Start of Supplied records

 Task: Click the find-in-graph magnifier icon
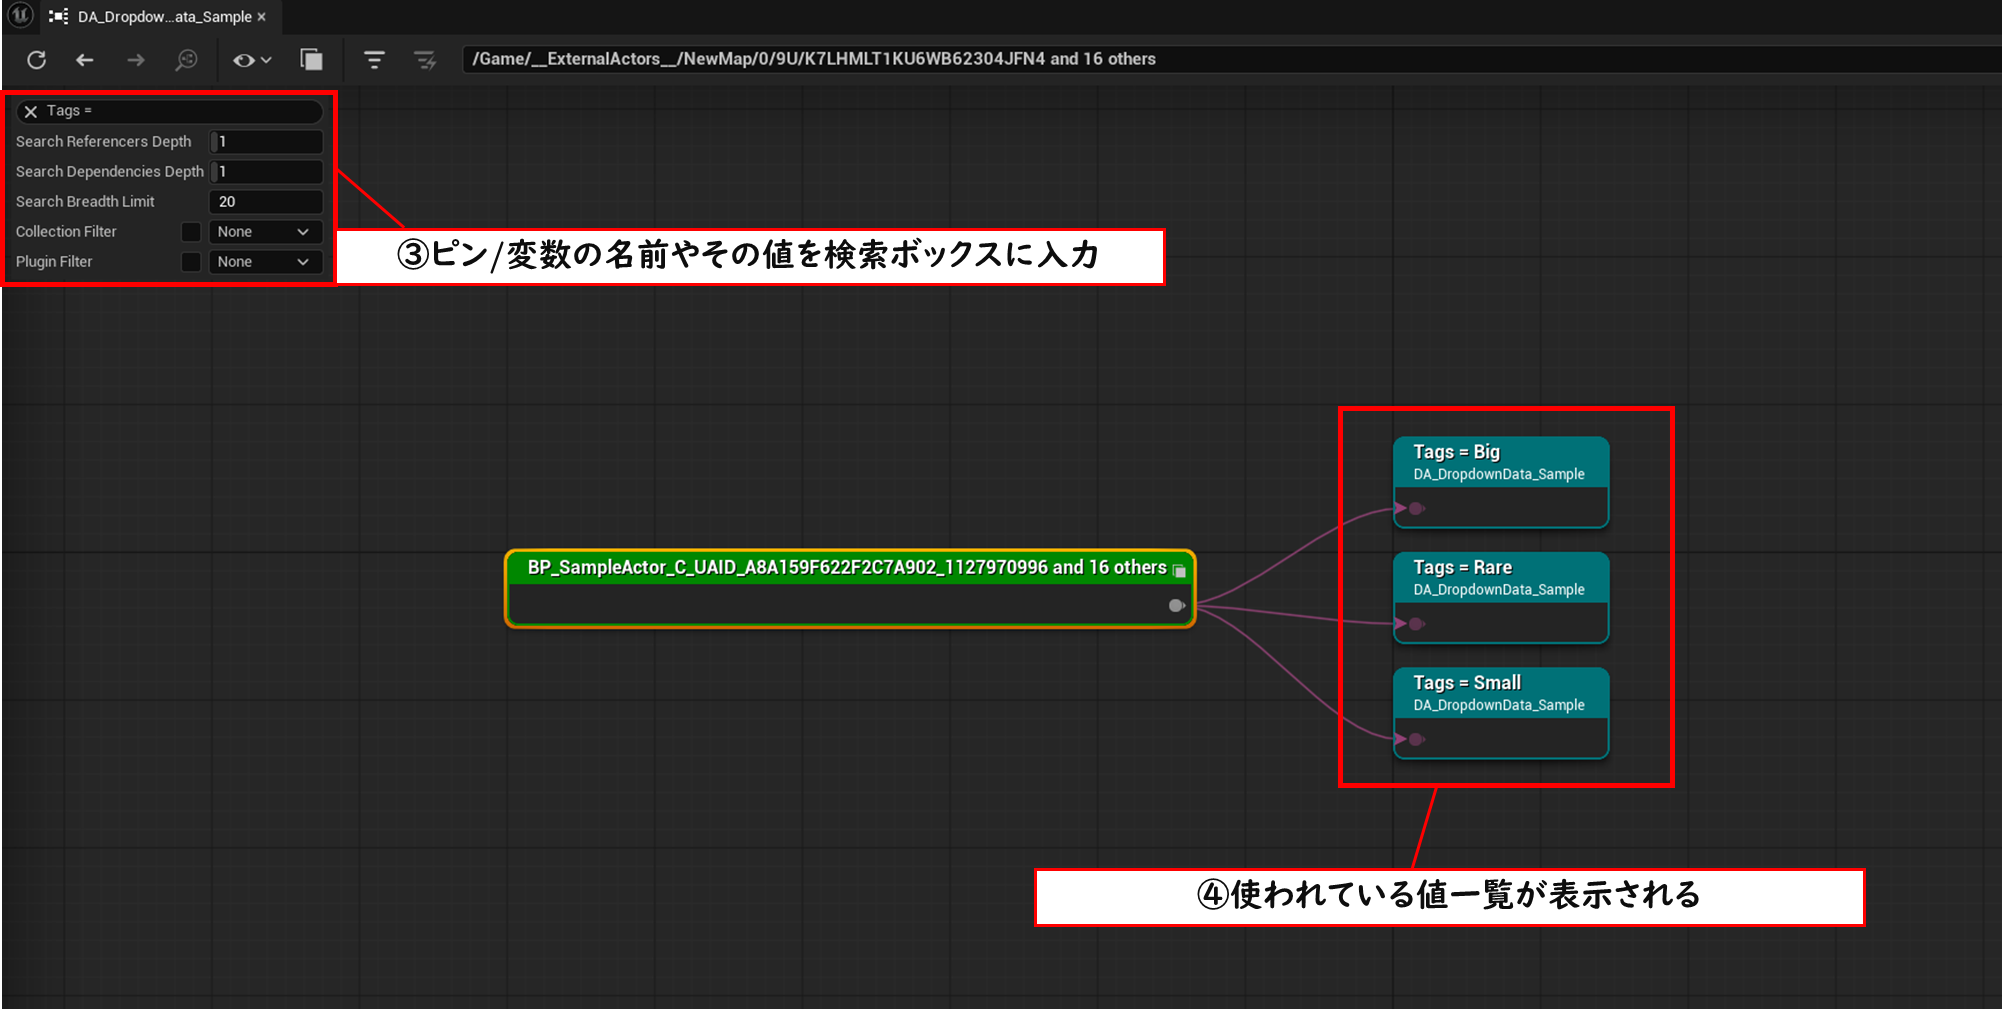point(186,60)
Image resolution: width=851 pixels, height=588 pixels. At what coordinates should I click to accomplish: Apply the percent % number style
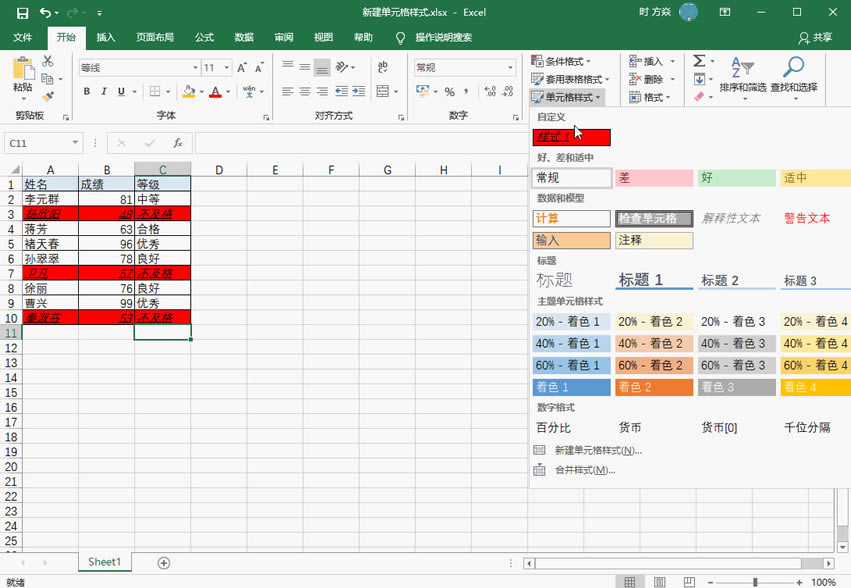[x=449, y=92]
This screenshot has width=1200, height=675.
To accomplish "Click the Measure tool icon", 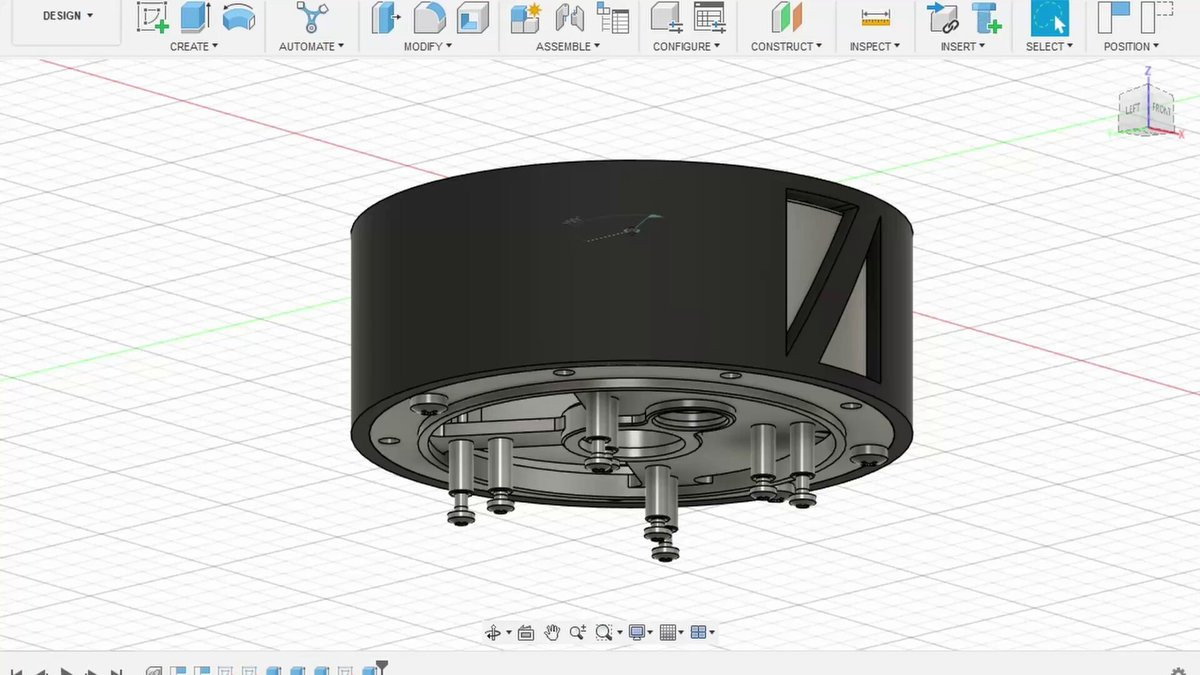I will pyautogui.click(x=876, y=18).
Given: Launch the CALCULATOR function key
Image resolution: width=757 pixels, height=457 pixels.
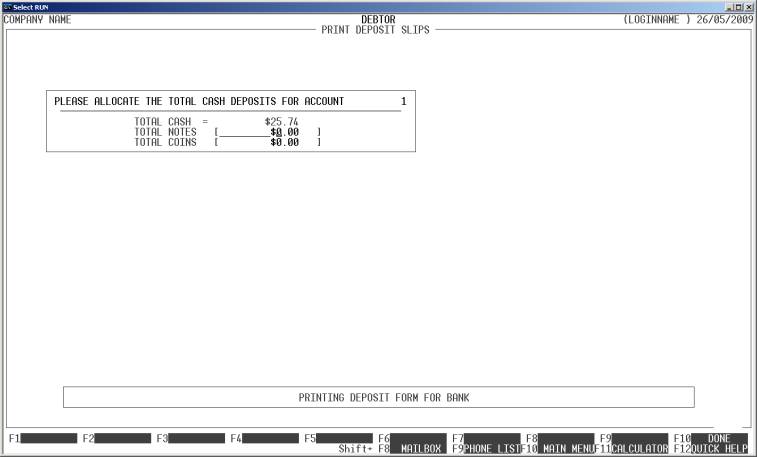Looking at the screenshot, I should coord(640,449).
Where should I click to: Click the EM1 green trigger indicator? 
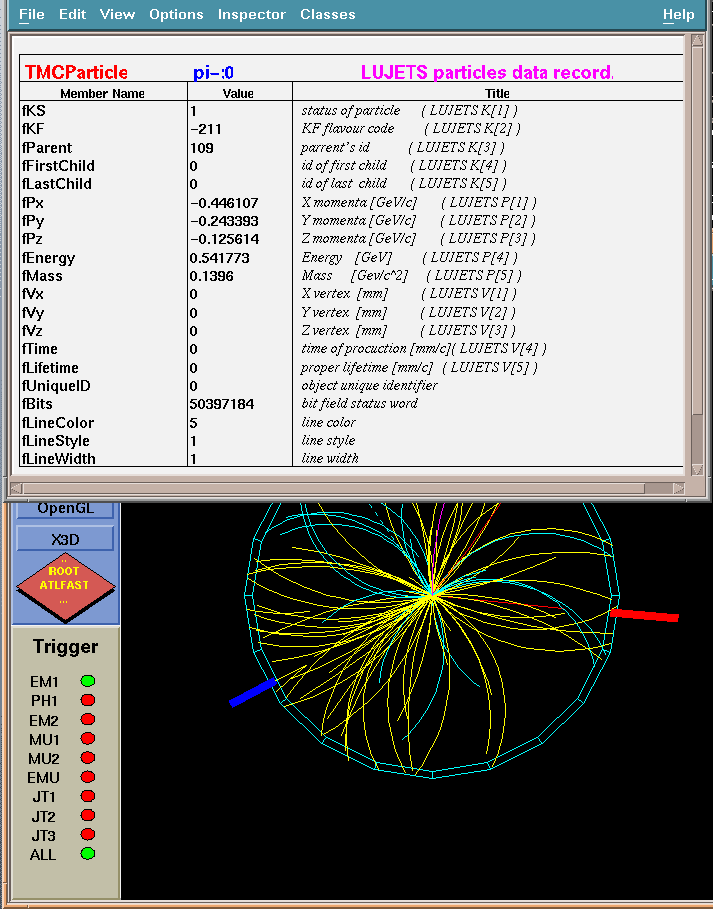(x=88, y=681)
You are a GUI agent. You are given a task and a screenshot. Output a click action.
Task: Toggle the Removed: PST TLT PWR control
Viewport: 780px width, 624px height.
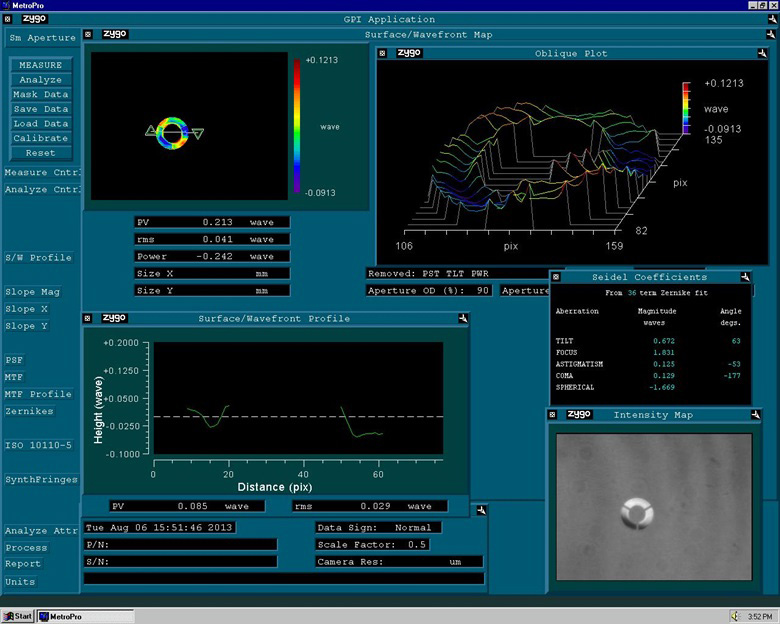(x=431, y=273)
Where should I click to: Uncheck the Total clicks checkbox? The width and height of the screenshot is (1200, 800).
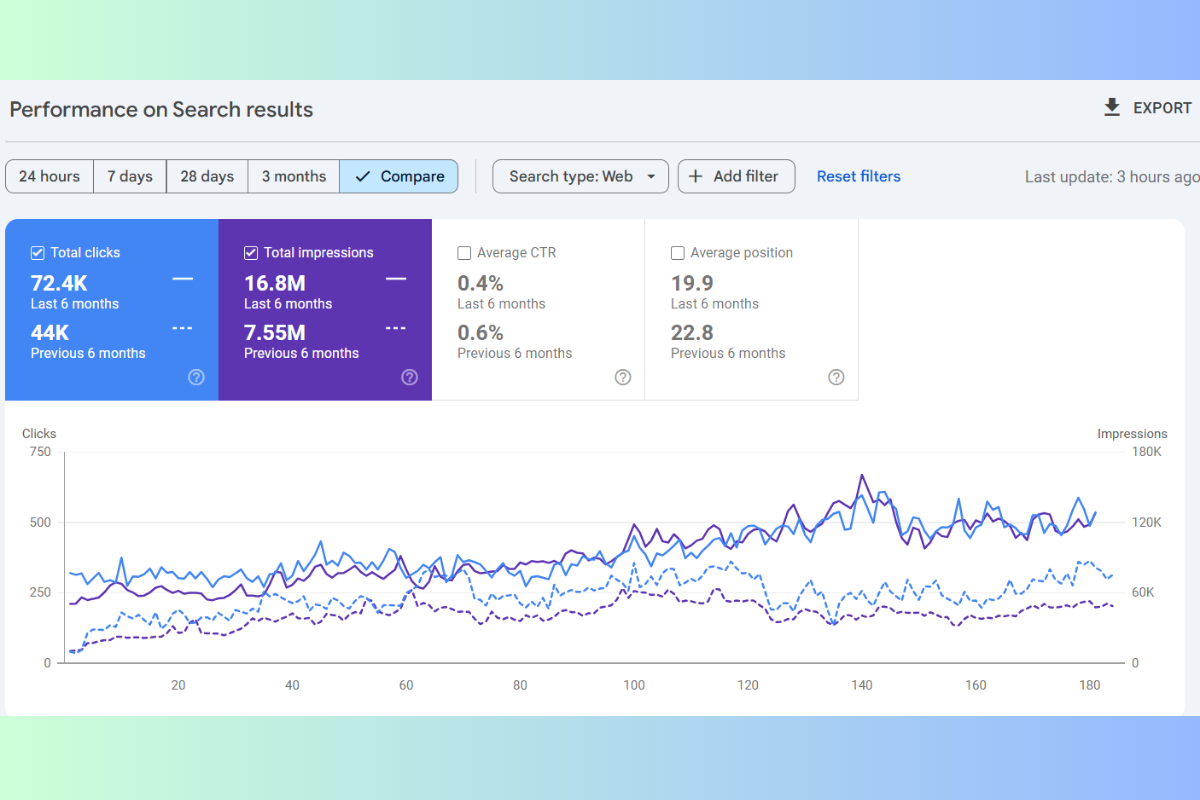(38, 253)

End of Supplied records

● **Problem**
Find the line containing "Where should I click to: Uncheck", then extract it and every line after it to the end of the data above, exactly and nothing else, without pictures.

● **Written answer**
Where should I click to: Uncheck the Total clicks checkbox? The width and height of the screenshot is (1200, 800).
(38, 253)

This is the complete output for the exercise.